● Try it
Within the entries below, how many lines carry the word "will"? State the number and stop.

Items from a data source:
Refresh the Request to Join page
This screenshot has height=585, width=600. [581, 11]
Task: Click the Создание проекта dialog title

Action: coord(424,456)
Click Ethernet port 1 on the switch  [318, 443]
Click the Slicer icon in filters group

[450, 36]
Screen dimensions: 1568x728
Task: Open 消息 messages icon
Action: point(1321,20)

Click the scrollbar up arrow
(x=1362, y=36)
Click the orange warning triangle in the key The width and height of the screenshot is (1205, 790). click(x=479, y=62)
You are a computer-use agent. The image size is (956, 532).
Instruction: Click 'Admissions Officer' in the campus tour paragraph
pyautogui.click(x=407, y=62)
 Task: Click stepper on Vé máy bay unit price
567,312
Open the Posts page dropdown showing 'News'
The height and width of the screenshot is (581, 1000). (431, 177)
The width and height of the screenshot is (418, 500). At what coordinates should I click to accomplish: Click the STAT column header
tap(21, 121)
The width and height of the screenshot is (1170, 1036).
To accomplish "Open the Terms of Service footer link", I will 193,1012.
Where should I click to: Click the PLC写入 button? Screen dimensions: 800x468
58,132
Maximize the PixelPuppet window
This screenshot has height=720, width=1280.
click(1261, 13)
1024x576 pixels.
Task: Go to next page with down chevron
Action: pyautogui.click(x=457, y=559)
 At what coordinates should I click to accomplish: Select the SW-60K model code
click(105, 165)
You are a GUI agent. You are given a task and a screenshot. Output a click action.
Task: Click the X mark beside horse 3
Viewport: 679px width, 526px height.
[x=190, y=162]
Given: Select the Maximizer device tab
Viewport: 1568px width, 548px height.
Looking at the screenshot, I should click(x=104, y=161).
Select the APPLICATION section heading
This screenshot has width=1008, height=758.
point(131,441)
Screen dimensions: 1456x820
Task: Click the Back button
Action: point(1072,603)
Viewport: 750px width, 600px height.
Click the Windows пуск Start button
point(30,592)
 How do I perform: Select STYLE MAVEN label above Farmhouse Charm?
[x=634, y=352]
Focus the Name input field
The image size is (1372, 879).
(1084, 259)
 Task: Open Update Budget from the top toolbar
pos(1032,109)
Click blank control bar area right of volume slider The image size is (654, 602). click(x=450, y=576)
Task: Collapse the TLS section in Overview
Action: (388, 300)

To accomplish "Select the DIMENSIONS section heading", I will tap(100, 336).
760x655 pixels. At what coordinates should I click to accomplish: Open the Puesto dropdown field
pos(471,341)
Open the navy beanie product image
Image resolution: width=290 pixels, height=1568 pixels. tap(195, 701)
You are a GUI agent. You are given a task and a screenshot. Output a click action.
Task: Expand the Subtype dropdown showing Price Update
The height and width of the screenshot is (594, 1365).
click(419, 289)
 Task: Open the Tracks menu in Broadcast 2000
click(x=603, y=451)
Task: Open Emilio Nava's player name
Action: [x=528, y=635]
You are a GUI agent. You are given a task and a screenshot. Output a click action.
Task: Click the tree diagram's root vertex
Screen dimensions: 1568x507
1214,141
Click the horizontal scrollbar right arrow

● Output below
2